We explore some of the potential paths to AGI and their implications.
In June 2024, ex-OpenAI employee Leopold Aschenbrenner created a stir with his long-form essay “Situational Awareness,” outlining a path to Artificial General Intelligence (AGI) by 2027. In this blog post, we will dissect the key arguments and see how they’ve held up.
Within five years, LLMs have gone from GPT-2 (preschooler) to GPT-4o (college student) and now OpenAI o-series (early PhD). Given another few years, Aschenbrenner argues that LLMs will perform at the level of researchers, which is definitely plausible. “The Singularity” is the point at which AI can do the job of an AI researcher and improve itself without human intervention. The question now isn't if this will happen—it's when.
Technological progress has always been on an exponential curve, with computers improving every year without us noticing too much. We are now hitting the most interesting part of the exponential curve, when AI is about as good as humans at many tasks. Once AI learns how to improve itself, it can then transform different domains such as robotics or quantum computing, by creating new and specialized AI algorithms.
The biggest caveat with Situational Awareness is that predicting the timeline of AI is more or less impossible because of how unpredictable the development of technology is. Five years ago, AI researchers focused on Reinforcement Learning, while LLMs were more of a curiosity. With more research and computing power, LLMs became unexpectedly powerful. The next leap in AI will be similarly unpredictable.

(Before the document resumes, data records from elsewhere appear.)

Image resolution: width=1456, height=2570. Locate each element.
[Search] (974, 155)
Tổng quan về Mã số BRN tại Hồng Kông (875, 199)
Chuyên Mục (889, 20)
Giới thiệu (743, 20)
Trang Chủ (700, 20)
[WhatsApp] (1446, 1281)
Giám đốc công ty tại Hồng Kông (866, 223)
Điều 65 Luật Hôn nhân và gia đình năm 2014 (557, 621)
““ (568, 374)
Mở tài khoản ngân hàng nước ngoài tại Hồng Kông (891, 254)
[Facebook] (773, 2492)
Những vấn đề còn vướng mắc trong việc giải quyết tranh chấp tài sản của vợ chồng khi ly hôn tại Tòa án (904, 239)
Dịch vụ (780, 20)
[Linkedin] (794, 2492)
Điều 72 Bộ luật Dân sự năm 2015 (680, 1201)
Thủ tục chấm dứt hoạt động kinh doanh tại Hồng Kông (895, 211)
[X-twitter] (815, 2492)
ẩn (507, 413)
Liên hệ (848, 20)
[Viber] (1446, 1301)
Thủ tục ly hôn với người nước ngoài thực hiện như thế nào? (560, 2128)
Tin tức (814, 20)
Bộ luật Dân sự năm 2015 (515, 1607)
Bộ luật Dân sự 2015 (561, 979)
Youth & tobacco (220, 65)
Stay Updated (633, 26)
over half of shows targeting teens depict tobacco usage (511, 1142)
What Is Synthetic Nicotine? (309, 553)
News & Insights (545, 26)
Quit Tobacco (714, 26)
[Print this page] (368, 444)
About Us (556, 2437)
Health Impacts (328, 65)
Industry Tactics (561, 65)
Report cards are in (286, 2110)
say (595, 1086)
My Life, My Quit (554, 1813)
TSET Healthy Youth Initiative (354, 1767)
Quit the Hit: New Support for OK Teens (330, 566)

Aschenbrenner identifies three major bottlenecks in advancing AI: computing power, algorithmic progress, and unhobbling (unlocking hidden model functionality or integrating them with tools). Of these, computing power is the most predictable. While we know that AI models improve with better hardware, building the next generation of data centers will take years.
Training GPT-4 required approximately 100,000 times more computing power than training GPT-2. As companies race to develop customized hardware and supercomputing clusters, we can expect a similar leap for future models. Five years ago, spending a million dollars on training an AI model was unimaginable, yet today companies will happily invest billions.
Algorithmic progress and unlocking hidden model functionality are areas of significant research, though their contributions to AI quality are less predictable. The fourth major bottleneck would be access to clean datasets. As more of the internet is scraped and cleaned to train foundational AI models, the quality and quantity of training becomes crucial. Although Aschenbrenner notes that most of the clean text on the internet has already been scraped, this overlooks the vast amounts of image and video data, private datasets, and advancements in synthetic data generation.
Aschenbrenner extensively compares the development of AGI to the development of the nuclear bomb. Both involved massive technological change with ripple effects that fundamentally changed society. Both involved potentially deadly technologies. The Singularity will happen over an extremely short time period and lead to massive societal change.
Security will become a paramount concern. It won't matter if the US is the world leader in AGI if a malicious actor can steal cutting-edge AI models from a private company or research lab. Similar to how nuclear physicists were secluded in Los Alamos during the atomic bomb's development, Aschenbrenner predicts that top AI researchers will be subject to stringent security measures. Key AI breakthroughs may also be kept confidential.
One of his most intriguing predictions is that the US government will nationalize key AI research labs and companies to ensure oversight and regulation. Developing AGI first would grant governments a substantial global advantage, turning AI development into a race that the US government is highly motivated to win. This AI race would also lead to geopolitical fragmentation, similar to how the nuclear bomb led to the US-Soviet divide during the Cold War.
China has already emerged as the main contender to the US, with models like DeepSeek R1 and V3 outperforming OpenAI's o1 and GPT-4o, all while being developed at a fraction of the cost. As competition with the US intensifies, the AI era will become increasingly chaotic and unpredictable, but it will also be the most exciting age ever for technological progress.